Er hatte die Erfahrung gemacht, dass er sich später oft genau an die gesprochenen Worte erinnern konnte, aber er musste sich anstrengen, den darin enthaltenen Sinn zu erkennen. Im Verlauf solcher Gespräche fühlte er sich seltsam losgelöst von seiner Umgebung. Bis der Bann gebrochen war, so wie jetzt, indem er durch die Nennung seines Namens aufgeweckt wurde.

Er befand sich im oberen Saal der Festbarkasse Soliton, gemeinsam mit einigen hundert anderen Leuten, die meisten davon menschlich, wenn auch nicht alle in menschlicher Gestalt. Das Konzert des Komponisten Ziller – nach einer alten chelgrianischen Mosaikweise – war vor einer halben Stunde verklungen. Es war ein zurückhaltendes, feierliches Stück gewesen, passend zur Stimmung des Abends, dennoch war die Darbietung mit tosendem Beifall bedacht worden. Jetzt aßen und tranken die Leute. Und redeten.

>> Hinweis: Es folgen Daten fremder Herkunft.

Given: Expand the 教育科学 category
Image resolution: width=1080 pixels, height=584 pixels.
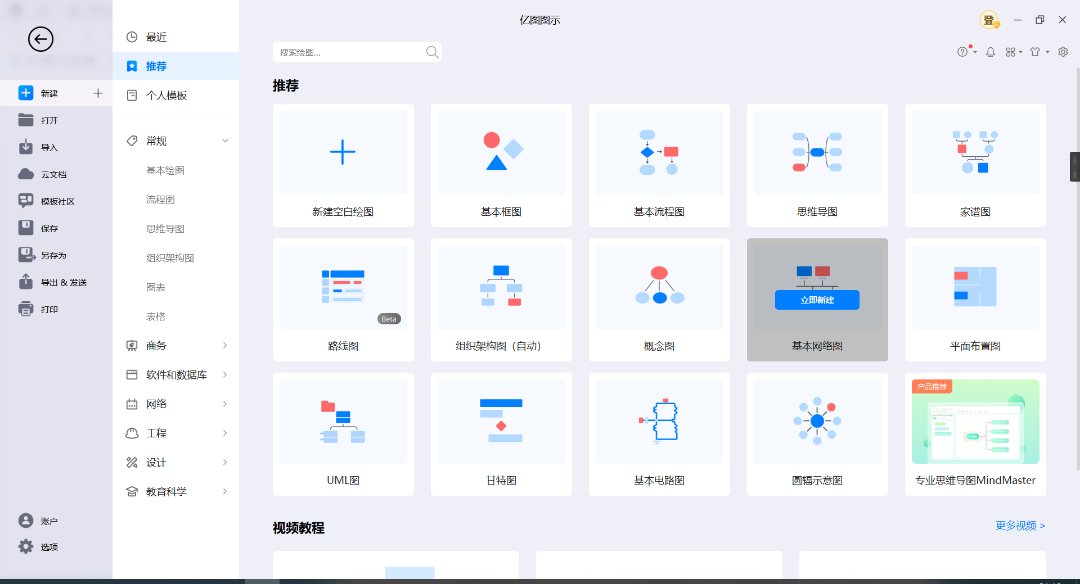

Er stand bei einer Gruppe von Männern und Frauen, die sich um einen der Buffettische drängte. Die Luft war warm, angenehm duftend und mit leiser Musik erfüllt. Eine Deckenkonstruktion aus Holz und Glas wölbte sich über ihnen, und von dieser hing ein Beleuchtungskörper der alten Sorte, die keinem direkt ins Gesicht schien, sondern alles und jeden in einen schmeichelnd warmen Schein tauchte.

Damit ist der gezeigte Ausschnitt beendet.